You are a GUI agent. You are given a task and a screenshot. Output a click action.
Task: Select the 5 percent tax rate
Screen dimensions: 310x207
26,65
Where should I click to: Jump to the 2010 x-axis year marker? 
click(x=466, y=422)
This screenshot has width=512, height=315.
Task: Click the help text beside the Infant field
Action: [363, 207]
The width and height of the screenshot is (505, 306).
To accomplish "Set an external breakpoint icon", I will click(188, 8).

==

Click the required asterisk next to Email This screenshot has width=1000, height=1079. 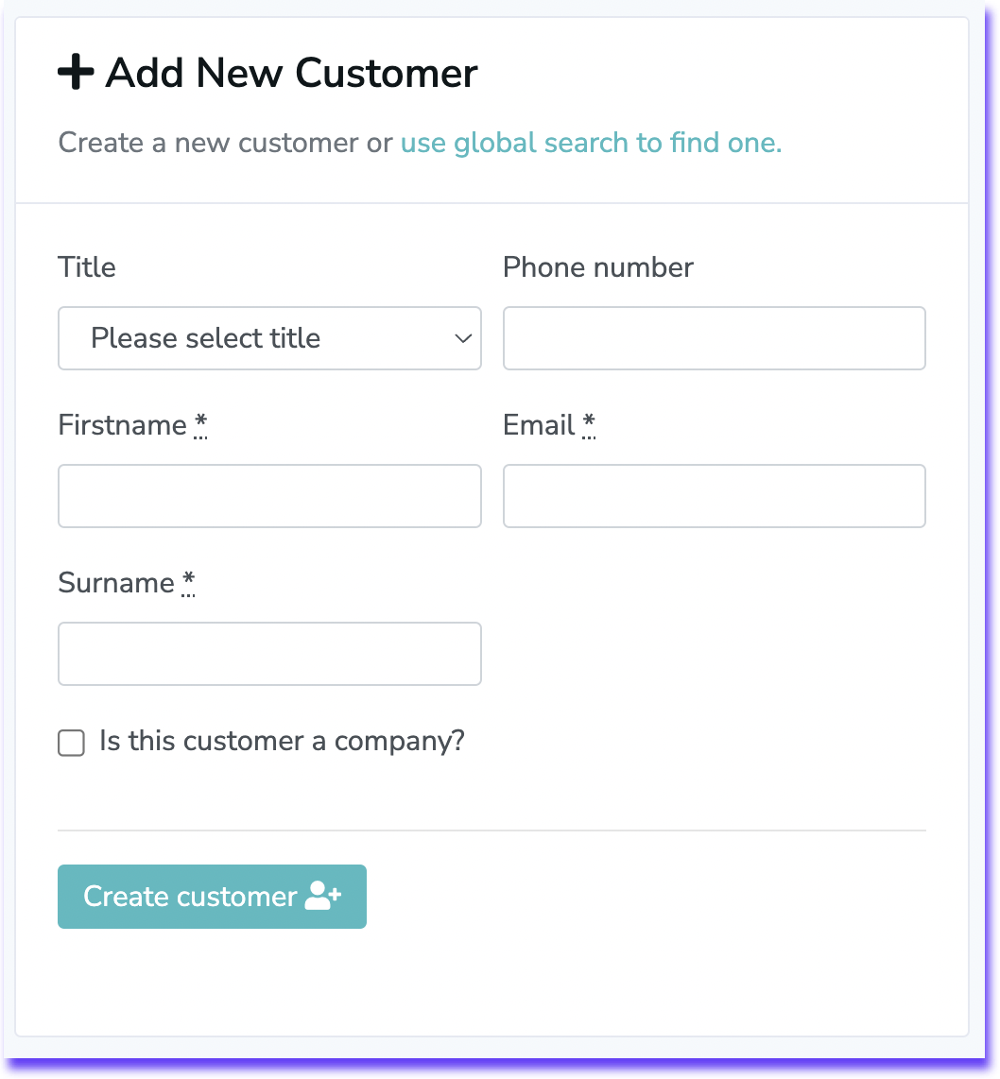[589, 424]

==

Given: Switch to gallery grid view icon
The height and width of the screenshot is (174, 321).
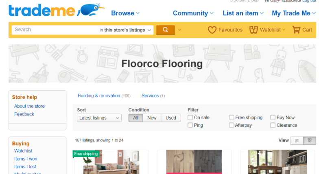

WHAT IS REQUIRED
Search the data for "icon". Copy every matching line.

EXPECTED OUTPUT
To accomplish "Set an external breakpoint icon", I will click(188, 8).
Given: Switch to gallery grid view icon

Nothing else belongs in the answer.